#### Texto de la página ####

Mensaje de Valente y Nausica
Arregló como mejor supo la balsa y la aparejó con un mástil del que colgar la vela -en realidad, una sábana que su novia le había traído a última hora- intentando así recoger un poco de viento y avanzar con más rapidez. Algunos panes metidos en una talega, una botella con vino y varias cantimploras de agua eran todo el avío para la larga y azarosa travesía. Zarpó con las estrellas altas, teniendo al Carro, al Boyero y las Pléyades sobre su cabeza pero sabiendo que sería Orión -el que nunca se hunde en el océano- su principal instrumento para orientarse.Después de un tiempo interminable en el que remó, izó, arrió, volvió a izar la vela, continuó remando, cambió de rumbo y cayó muchas veces en la desesperanza, entrevió a lo lejos la silueta de un promontorio, quizás la tierra, quizás una masa de nubes, quizás únicamente un sueño, e intentó que la débil embarcación pusiera hacia allí la proa; pero en ese instante, un fuerte viento desatado de improviso, se lo impidió; llegaron las olas y se fueron haciendo cada vez mayores, más infranqueables, y la barquilla zigzagueó a su albedrío alzándose o hundiéndose entre ellas hasta que una rompió en todo lo alto y la partió.

#### Entradas proporcionadas ####

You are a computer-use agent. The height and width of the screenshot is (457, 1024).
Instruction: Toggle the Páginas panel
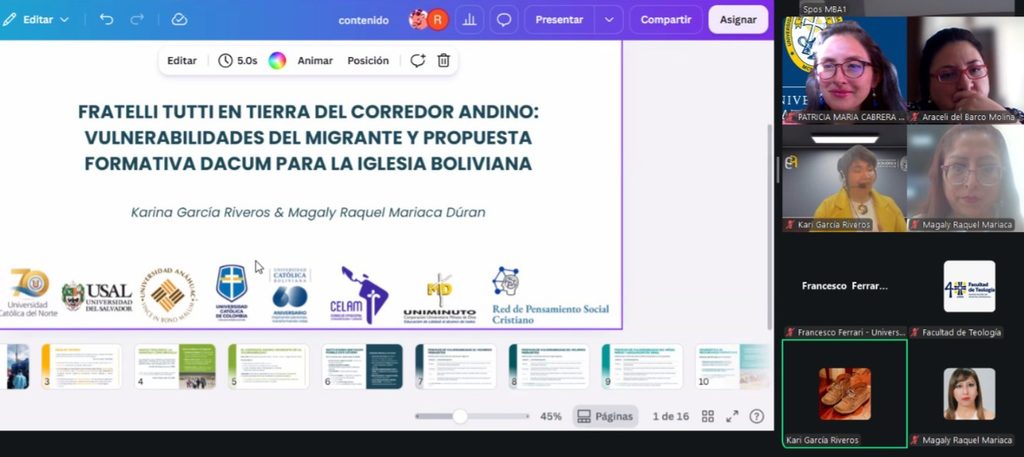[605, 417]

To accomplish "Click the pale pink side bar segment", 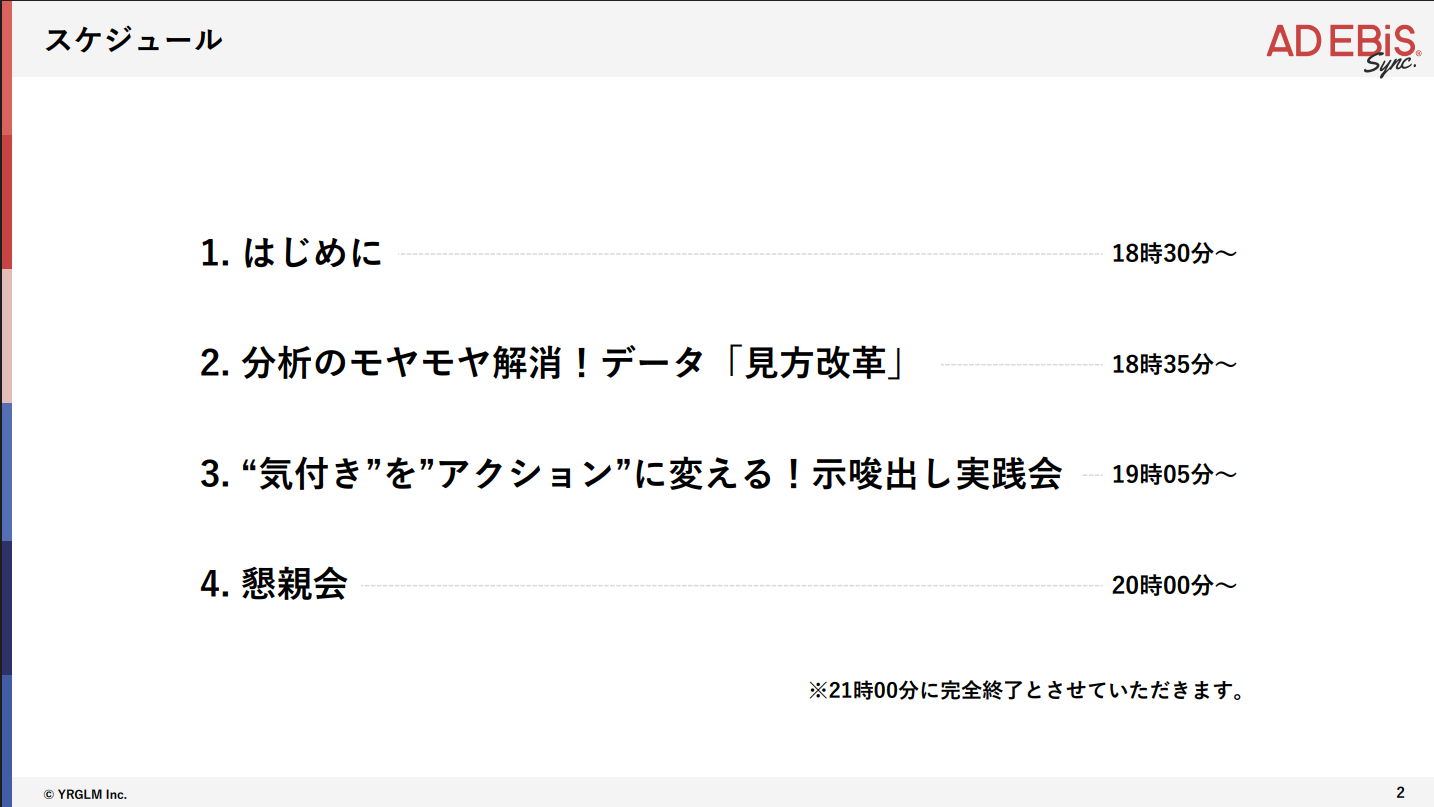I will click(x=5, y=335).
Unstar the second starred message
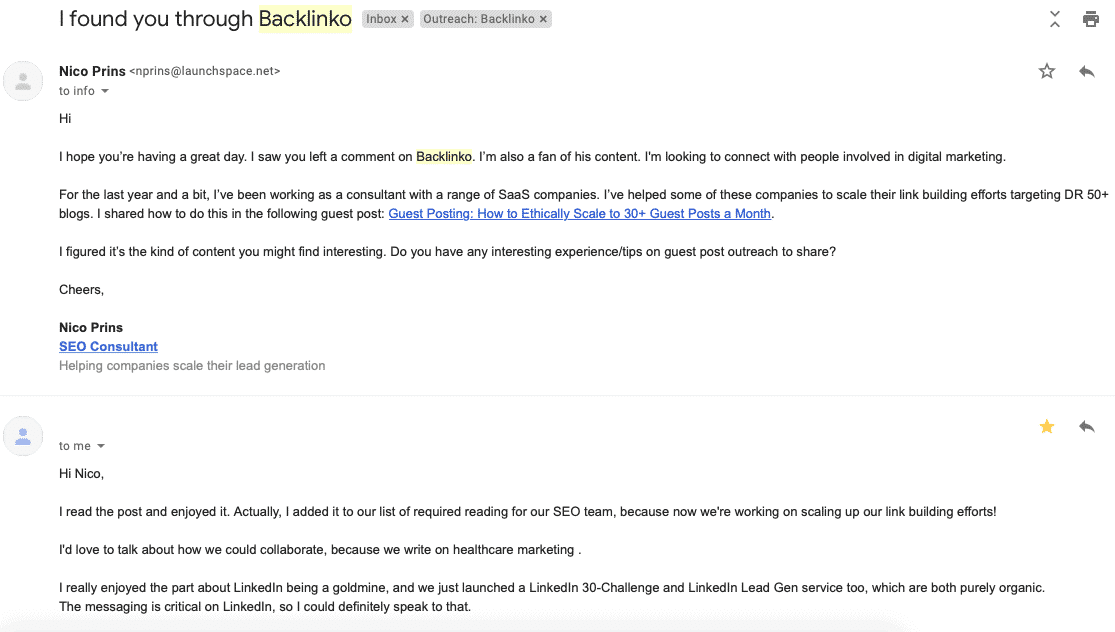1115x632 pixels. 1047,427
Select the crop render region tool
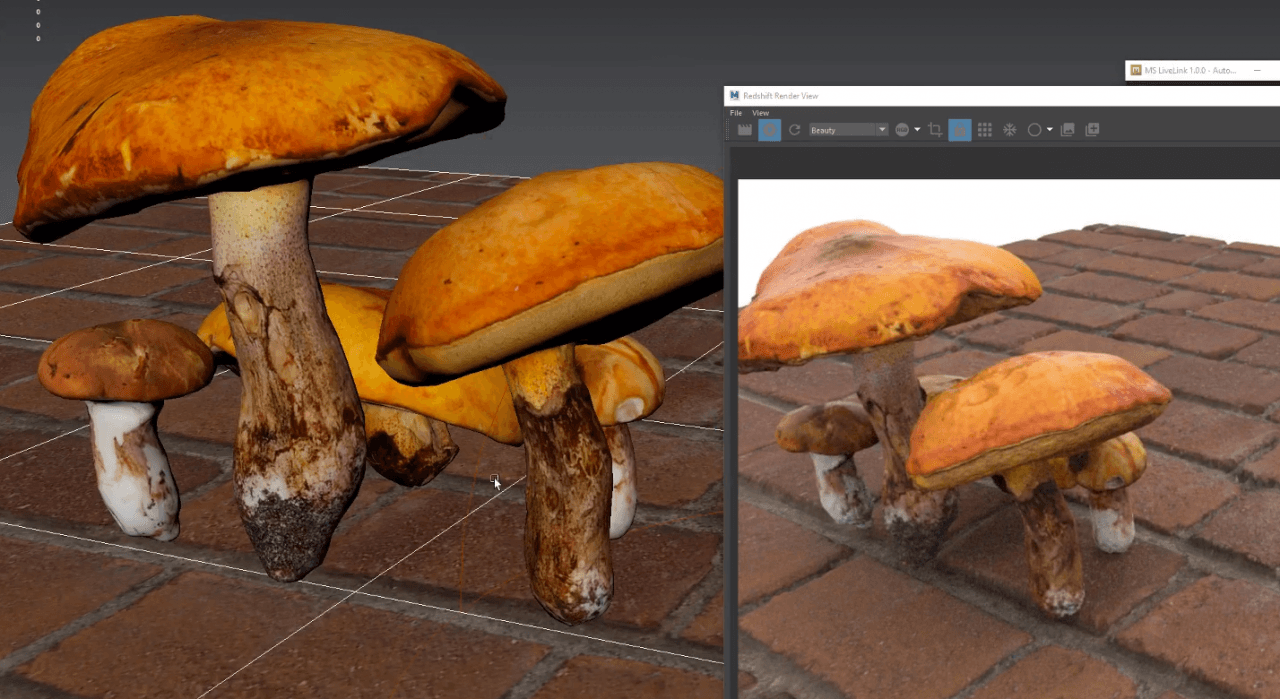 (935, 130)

####
#### Entradas proporcionadas ####

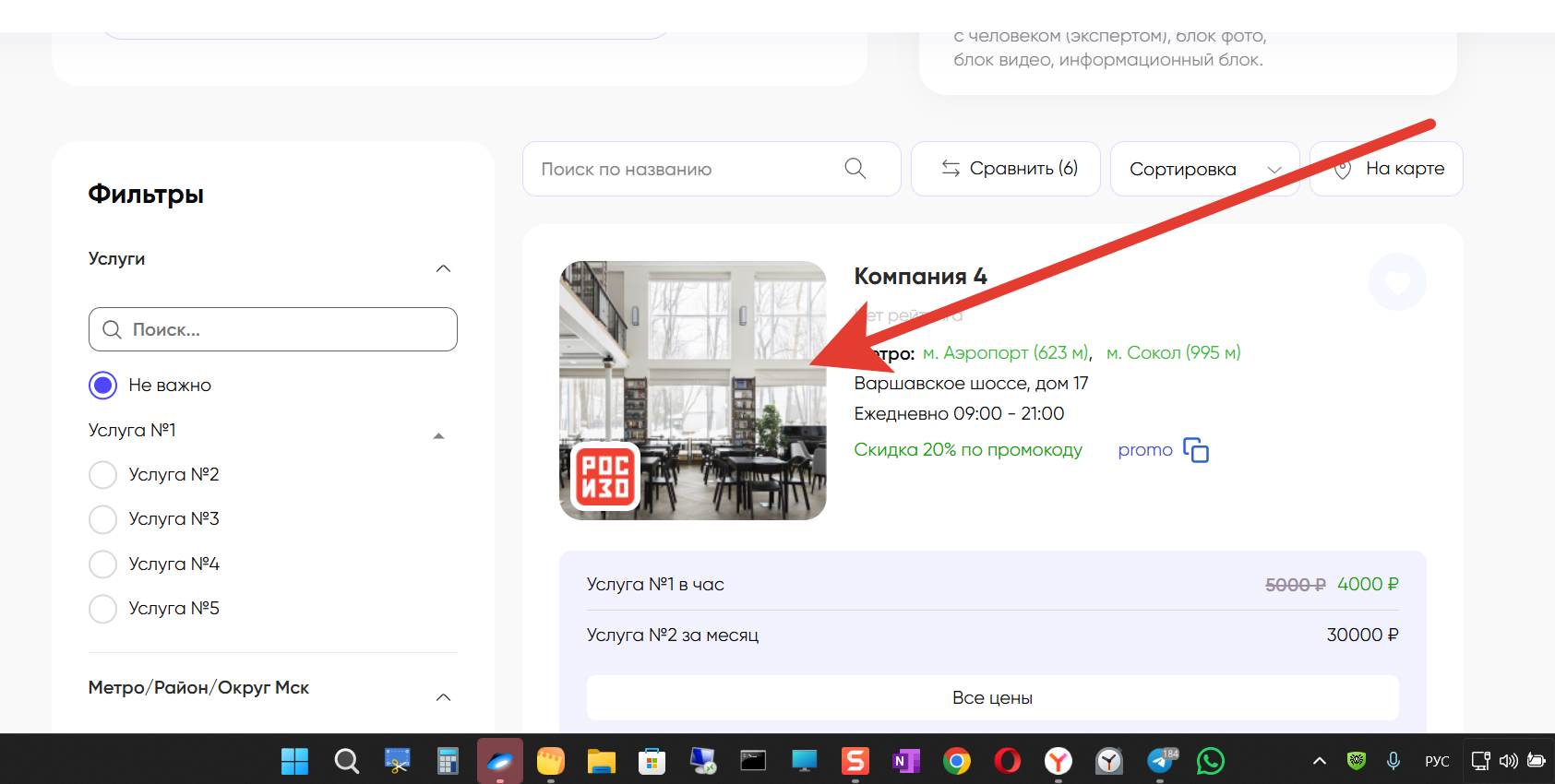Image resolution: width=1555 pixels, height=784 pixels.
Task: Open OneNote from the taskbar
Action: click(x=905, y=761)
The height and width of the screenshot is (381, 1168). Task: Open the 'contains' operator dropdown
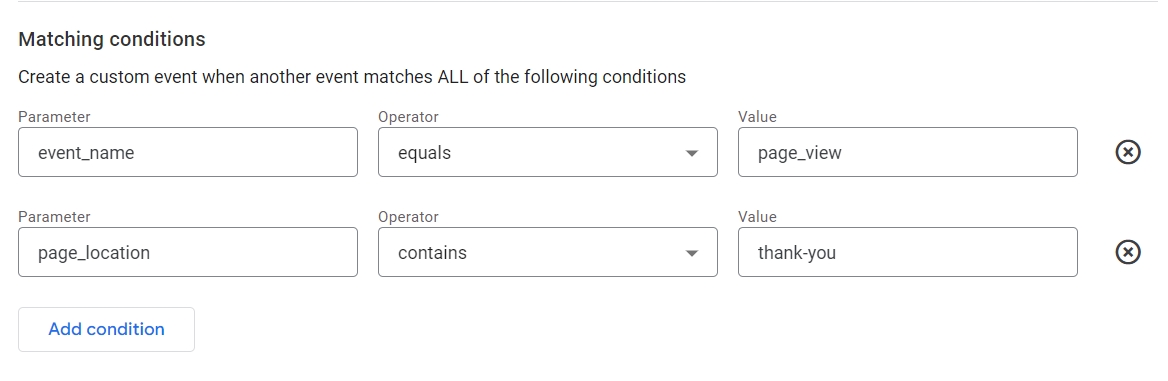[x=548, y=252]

####

### Qué harás
Prolonga el relato de la travesía en balsa a partir de su última oración, la de la ola que rompe en lo alto y parte la barquilla.

### Resultado final
El tripulante quedó sumergido bajo las aguas durante eternos minutos pugnando por ponerse de nuevo a flote, por sacar siquiera la cabeza. Cuando por fin logró salir, vomitó el agua amarga que había tragado y, trabajosamente, se agarró a los restos de la barquilla deshecha, un amasijo ingobernable de tablas, cuerdas y telas. Por eso decidió soltarse arriesgándose a nadar resueltamente, a pesar de la certeza de extenuación, y alcanzar aquella costa que vislumbraba o creía vislumbrar.
Apenas lo hizo vino otra tromba y volvió a hundirse, a bracear desesperado, a tragarse de nuevo el mar por la nariz y la boca... Y nunca conoció cómo se había agarrado al madero en el último instante ni de qué manera logró montarse a horcajadas en él: arribó inconsciente, sin noción de cuándo dejó de soplar el viento, ni del tiempo transcurrido hasta llegar a la orilla, ni del que había pasado inconsciente sobre la arena.
El relato no es el de un inmigrante de ayer sino el argumento del Canto V de la Odisea con el arribo de Ulises a Feacia, que un José Angel Valente moribundo envió, por medio de un amigo, a los tranquilos actos de un curso de verano en Vejer tratando de poner, hasta el final, las cosas en su sitio.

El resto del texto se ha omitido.